Mother Dhina had dried my tears, scooped me onto her lap and let me watch as she applied her cosmetics for the day.
This is how we protect ourselves, beti. Whatever insults or hurts are thrown at our face, these are our barriers. No matter how broken we feel, it is only the paint that aches.
We can always wash it away.
A soft brush swept across my cheek, scattering a fine dust of pulverized pearls across my skin. I knew, from the harem mothers, that the powder could make skin look as incandescent as a thousand mornings. I also knew that if the powder got in your eyes, the grit would make you weep and temporarily rob you of sight.
The scent of the powder fell over me like a worn and familiar cloak. I inhaled deeply, and I was sixteen again, preparing for the palace’s monsoon celebration. Arjun said I looked like a lantern and I’d stuck my tongue out at him. Nalini was there too, defiantly wearing the garb of her own people: a red patterned sash around a silk-spun salwar kameez sewn with thousands of moon-shaped mirrors.

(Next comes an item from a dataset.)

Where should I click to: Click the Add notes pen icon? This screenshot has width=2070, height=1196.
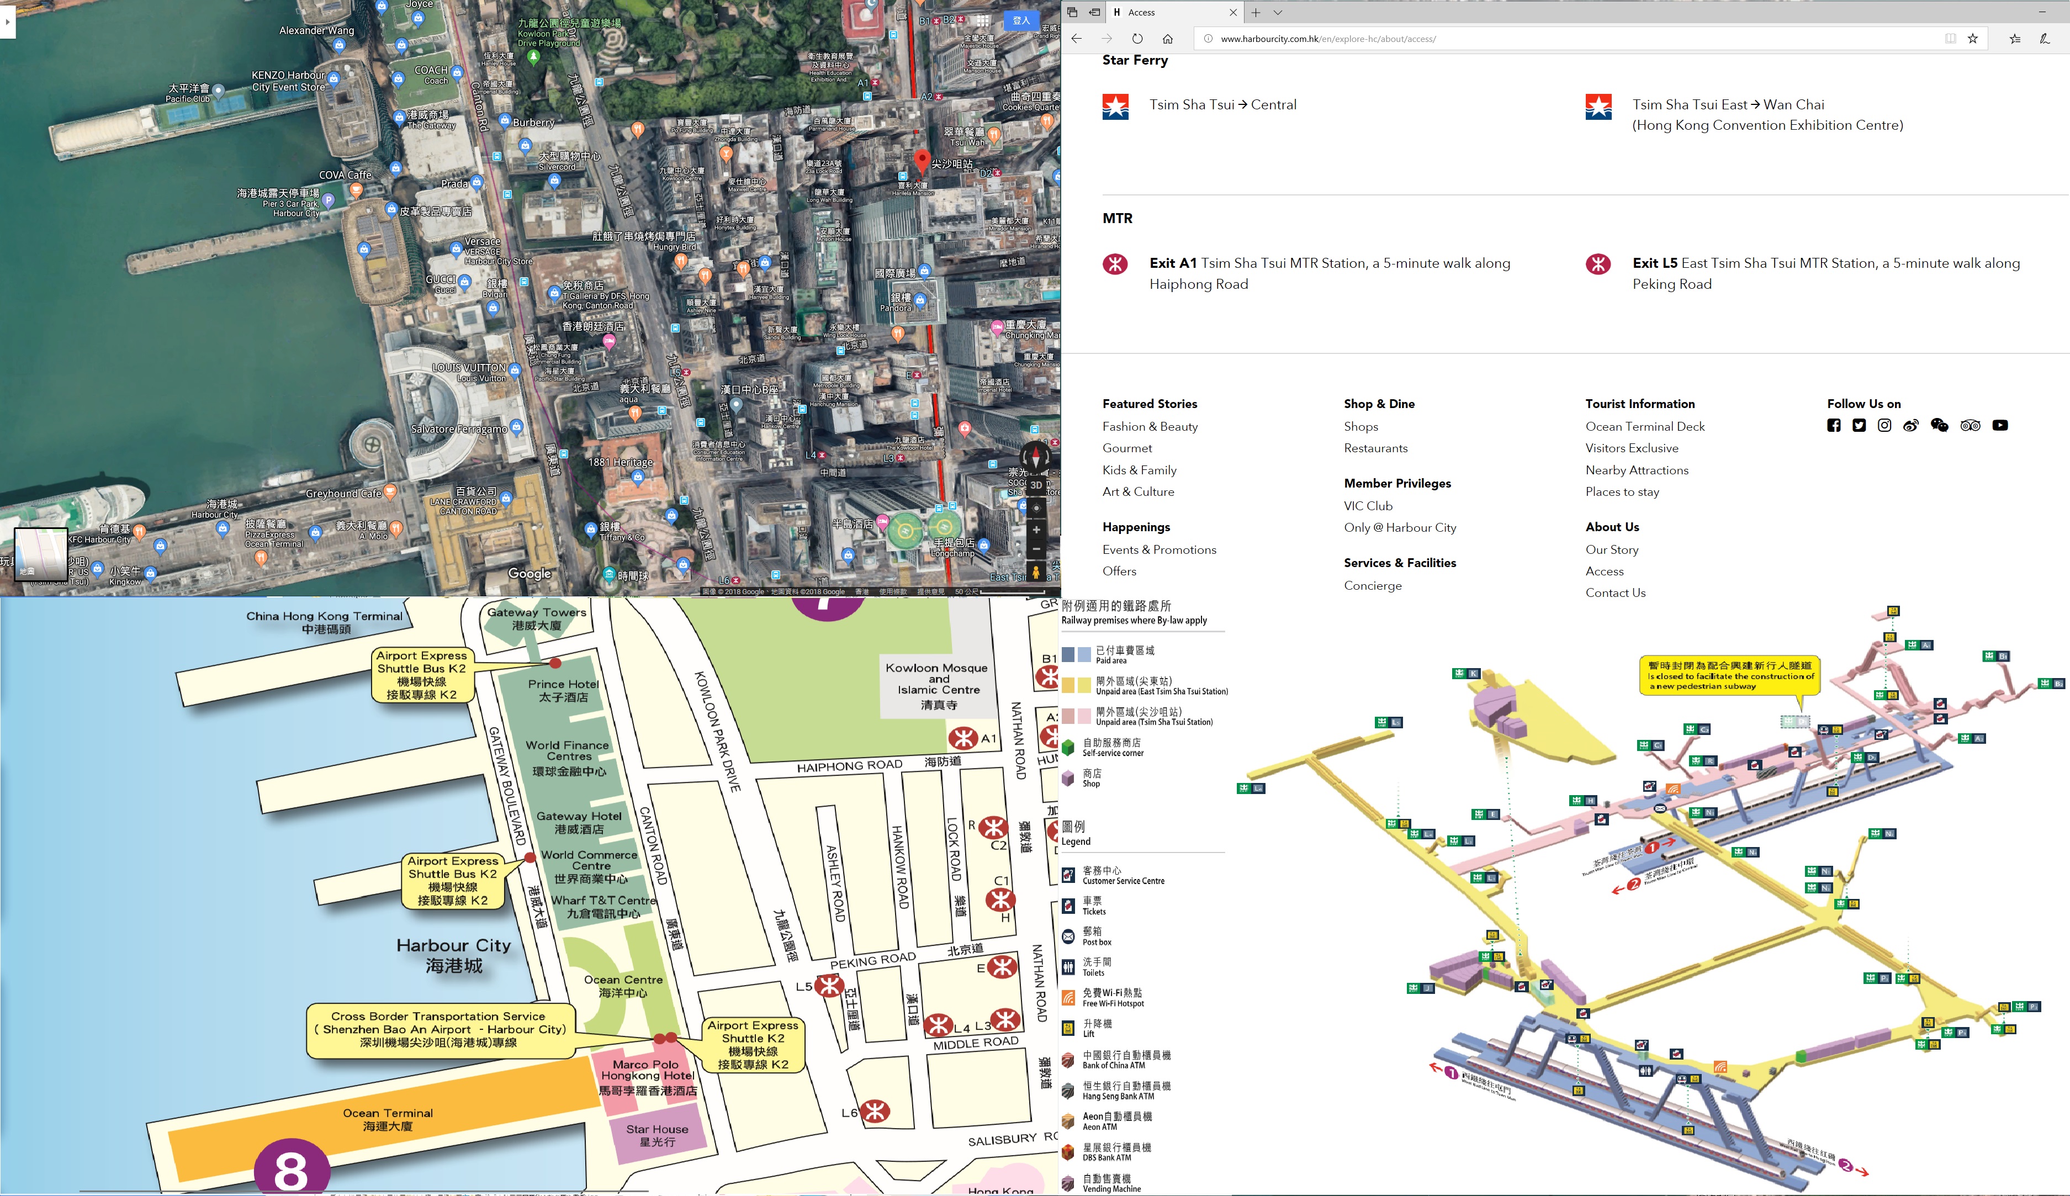point(2045,39)
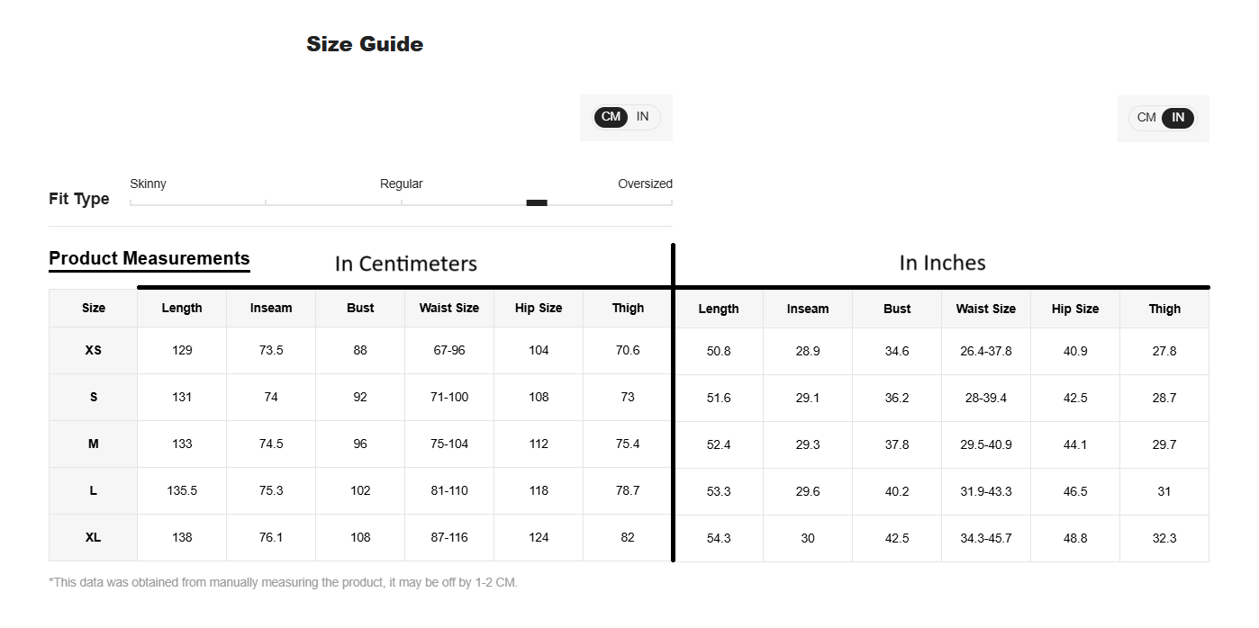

A year later, when Arjun became the general, I told him I meant to take the throne from Skanda. I had protected my people as much as I could from his reign. But I couldn’t stand by the edges. Not anymore. Without questioning, Arjun pledged his life and his soldiers to my cause. Six months after that, I made my move to take the throne from my brother. My brother was cunning, but he would protect his life before his reign. I thought that with Arjun and his forces supporting my bid for the throne, I could ensure a bloodless transfer of power.
I was wrong.
The night I tried to take the throne, I wore my best armor: blood red lips for the blood I wouldn’t shed and night-dark kohl for the secrecy I had gathered. I remembered the fear, how I had cursed under my breath, waiting with a handful of my best soldiers beneath a damp stone archway. I remembered the pale bloom of mushrooms tucked into the creases of stone, white as pearls and corpse skin. They were the only things I could see in the dark. I remembered emerging into the throne room. I had practiced my speech so many times that when I realized what had happened, I could summon no other words. But I remembered the bodies on the ground, the lightning breaking the night sky like an egg. I remembered Arjun’s face beside my brother: calm. He had known.
“Done,” said the attendant, holding a mirror to my face.
My eyes fluttered open. I grimaced at my reflection. The red pigment had crossed the boundaries of my lips, making them look thick and bloodstained. The kohl had been unevenly smudged. I looked bruised.